Perhaps it was his preoccupation with those thoughts that made the distance between where they had started and the lip of the canyon seem to pass by in less than the blink of an eye. Maybe, too, they had increased their pace with the knowledge that they were now within sight of their prey. For there was little doubt that the party they had been pursuing had descended into the canyon. There was a trail that they could follow plainly. It ran from the path that they, themselves, had traversed, and carried on ahead. The number of feet that had impressed upon the land was consistent—the children of the ville, and the men who had taken them.
J.B. thought about what Baron K had told them about the men who had come into the ville: how they had acted, how they had conspired to move themselves into a position where they were able to take the children with no resistance from the men and women of a ville that was renowned for its hard-bitten fighters. He suppressed a shudder at what Ryan had agreed for them to take on. It would have been hard enough to tackle them at any point on the route, let alone to follow them into their own territory.
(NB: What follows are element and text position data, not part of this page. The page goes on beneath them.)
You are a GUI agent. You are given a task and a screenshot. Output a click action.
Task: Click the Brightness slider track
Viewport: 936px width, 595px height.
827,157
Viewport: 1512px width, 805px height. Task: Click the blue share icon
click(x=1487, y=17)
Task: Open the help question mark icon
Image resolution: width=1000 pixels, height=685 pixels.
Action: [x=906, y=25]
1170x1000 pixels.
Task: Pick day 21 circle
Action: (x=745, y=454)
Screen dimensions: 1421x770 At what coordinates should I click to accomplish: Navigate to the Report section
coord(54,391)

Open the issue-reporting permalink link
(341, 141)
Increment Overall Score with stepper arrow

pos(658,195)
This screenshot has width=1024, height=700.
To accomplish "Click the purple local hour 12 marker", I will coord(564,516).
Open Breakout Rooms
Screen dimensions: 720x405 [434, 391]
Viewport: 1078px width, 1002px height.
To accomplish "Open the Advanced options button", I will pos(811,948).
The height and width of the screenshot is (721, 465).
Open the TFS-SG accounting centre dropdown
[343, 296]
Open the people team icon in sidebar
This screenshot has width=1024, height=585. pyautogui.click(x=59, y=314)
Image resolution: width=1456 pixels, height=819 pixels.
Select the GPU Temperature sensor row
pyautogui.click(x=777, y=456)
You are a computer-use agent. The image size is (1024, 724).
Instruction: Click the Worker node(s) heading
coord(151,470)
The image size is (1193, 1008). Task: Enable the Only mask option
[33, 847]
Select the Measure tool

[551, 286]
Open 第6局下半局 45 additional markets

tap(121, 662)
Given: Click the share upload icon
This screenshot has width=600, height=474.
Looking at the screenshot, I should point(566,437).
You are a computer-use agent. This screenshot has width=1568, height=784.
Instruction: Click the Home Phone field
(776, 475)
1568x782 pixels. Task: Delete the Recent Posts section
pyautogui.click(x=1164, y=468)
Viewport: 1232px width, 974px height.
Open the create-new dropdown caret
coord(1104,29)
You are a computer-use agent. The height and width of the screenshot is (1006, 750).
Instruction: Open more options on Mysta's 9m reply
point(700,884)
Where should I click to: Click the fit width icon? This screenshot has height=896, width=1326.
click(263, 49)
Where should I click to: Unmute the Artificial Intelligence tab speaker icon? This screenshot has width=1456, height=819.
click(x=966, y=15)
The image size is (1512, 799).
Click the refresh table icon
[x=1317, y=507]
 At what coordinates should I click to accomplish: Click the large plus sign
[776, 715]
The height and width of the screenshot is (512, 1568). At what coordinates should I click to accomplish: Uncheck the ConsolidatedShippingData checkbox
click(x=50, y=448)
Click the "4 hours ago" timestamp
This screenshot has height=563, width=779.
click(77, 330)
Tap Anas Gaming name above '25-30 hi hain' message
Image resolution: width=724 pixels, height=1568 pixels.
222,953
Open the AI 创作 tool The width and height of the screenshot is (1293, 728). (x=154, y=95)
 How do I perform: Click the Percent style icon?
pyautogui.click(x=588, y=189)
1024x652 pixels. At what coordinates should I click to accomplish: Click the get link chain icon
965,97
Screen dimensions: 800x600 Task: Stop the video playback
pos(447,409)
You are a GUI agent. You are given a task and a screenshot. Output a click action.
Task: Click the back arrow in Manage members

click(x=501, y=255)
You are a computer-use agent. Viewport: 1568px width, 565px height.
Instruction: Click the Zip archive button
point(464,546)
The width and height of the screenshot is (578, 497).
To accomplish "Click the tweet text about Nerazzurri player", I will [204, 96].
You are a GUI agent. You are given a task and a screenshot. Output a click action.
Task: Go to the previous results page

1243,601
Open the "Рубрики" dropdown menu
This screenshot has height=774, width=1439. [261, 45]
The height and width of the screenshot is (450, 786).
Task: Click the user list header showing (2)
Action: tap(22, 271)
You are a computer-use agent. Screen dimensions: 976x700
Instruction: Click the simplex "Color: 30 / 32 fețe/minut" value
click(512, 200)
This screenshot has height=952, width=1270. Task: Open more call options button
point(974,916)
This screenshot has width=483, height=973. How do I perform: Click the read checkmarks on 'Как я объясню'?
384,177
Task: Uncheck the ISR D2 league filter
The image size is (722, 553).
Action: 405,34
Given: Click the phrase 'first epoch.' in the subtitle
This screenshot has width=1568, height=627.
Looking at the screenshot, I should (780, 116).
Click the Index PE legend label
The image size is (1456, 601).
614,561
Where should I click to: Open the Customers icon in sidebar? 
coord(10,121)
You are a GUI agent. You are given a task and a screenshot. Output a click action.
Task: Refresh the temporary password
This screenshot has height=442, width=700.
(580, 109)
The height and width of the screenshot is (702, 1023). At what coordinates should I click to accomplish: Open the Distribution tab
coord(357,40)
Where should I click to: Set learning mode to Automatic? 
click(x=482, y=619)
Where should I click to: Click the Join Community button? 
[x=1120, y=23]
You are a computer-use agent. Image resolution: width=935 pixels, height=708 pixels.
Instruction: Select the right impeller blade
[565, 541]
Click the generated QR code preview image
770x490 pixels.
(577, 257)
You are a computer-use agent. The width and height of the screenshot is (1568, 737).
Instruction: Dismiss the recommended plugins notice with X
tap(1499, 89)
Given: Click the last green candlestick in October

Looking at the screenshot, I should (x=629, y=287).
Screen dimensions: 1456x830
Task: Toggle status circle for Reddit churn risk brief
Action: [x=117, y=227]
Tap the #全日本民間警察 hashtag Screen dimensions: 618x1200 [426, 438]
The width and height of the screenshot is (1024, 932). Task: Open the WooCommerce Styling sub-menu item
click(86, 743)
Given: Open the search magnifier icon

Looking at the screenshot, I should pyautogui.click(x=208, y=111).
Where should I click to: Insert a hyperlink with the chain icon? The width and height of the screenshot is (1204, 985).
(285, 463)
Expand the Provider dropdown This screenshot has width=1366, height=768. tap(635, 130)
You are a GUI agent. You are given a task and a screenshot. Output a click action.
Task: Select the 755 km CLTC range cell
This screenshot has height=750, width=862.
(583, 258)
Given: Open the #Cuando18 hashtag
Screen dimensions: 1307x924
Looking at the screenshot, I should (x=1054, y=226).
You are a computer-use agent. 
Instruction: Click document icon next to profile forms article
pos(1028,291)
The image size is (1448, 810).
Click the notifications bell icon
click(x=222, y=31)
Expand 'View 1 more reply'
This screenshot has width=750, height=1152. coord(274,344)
His mind was still mulling that over when the companions reached the lip of the canyon. The strata of rock spinning away below them into the shadows were layered in geometric patterns that were awesome in their precision. The shadows, too, were layered in this way as shards of light caught on gleaming stone.
Yet that wasn’t what immediately caught the eye. Certainly, it was something even more awesome—and yet completely apposite and bizarre—that caused Krysty to gasp, “Gaia, it’s beautiful.”
Mildred smiled wryly. “Yeah, but it’s got trouble written all over it.”